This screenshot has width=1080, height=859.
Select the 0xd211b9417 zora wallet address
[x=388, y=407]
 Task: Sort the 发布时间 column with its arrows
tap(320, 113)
==
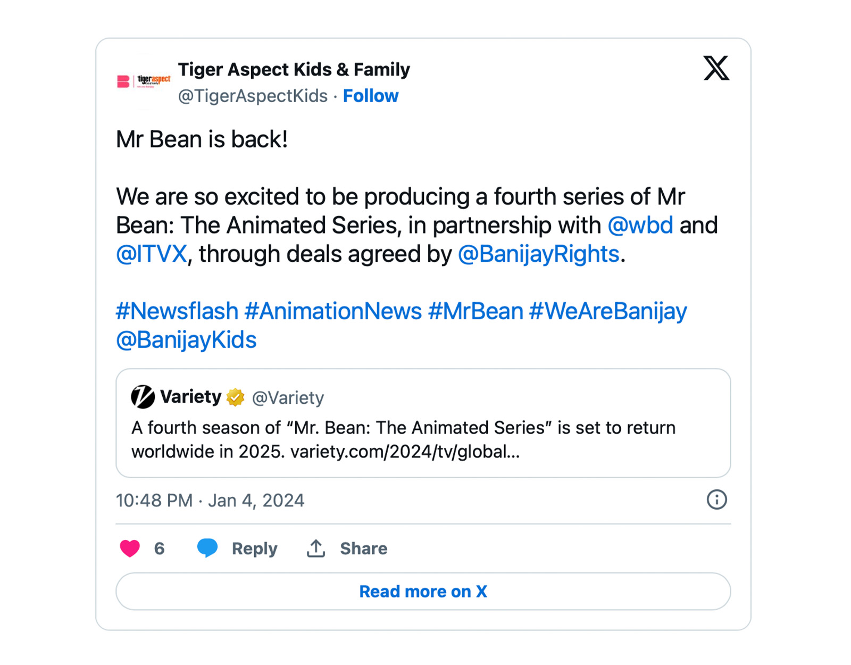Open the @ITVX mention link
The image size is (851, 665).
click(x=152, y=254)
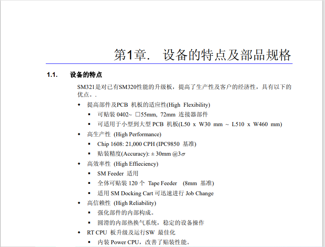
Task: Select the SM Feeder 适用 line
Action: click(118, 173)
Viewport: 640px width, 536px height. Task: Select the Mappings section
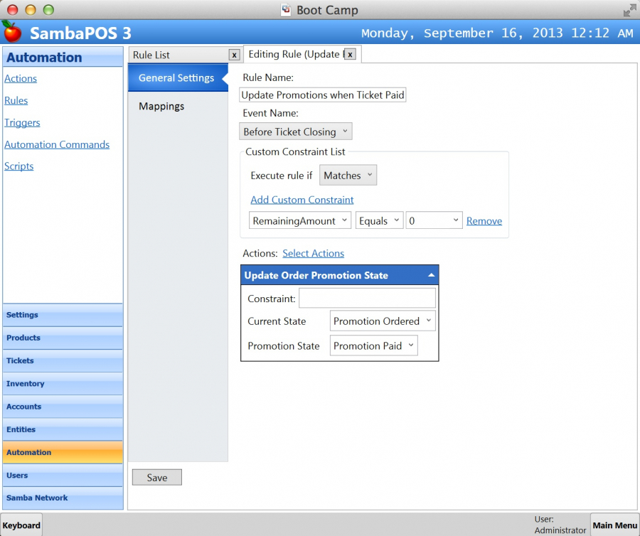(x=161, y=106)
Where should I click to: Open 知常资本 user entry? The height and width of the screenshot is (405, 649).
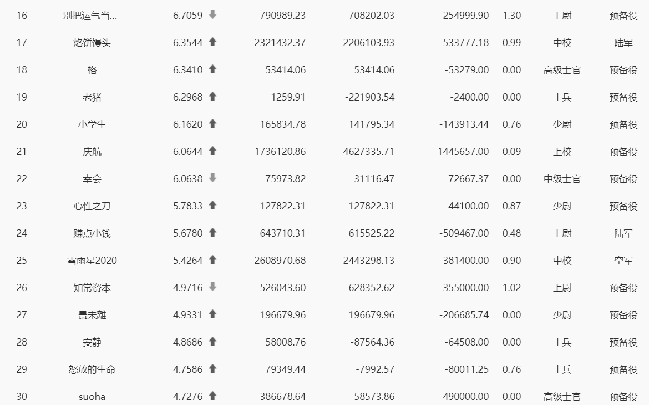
--
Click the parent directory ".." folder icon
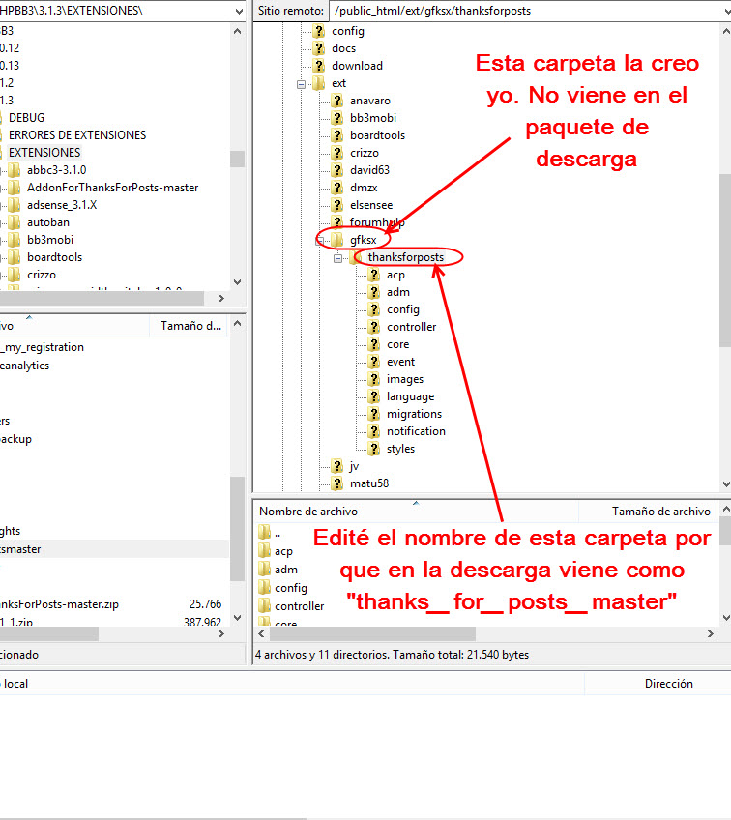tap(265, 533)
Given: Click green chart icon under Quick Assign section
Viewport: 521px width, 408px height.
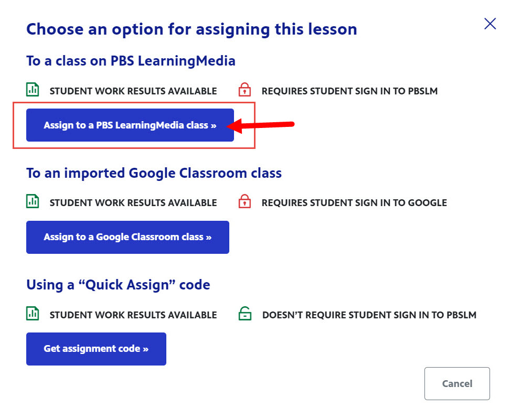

**What to produce:**
An exact copy of the lines above, from the one containing "Given: Click green" down to the one containing "Viewport: 521px width, 408px height." and including both, is the whole answer; retype it and nothing else.

**Response to this exercise:**
Given: Click green chart icon under Quick Assign section
Viewport: 521px width, 408px height.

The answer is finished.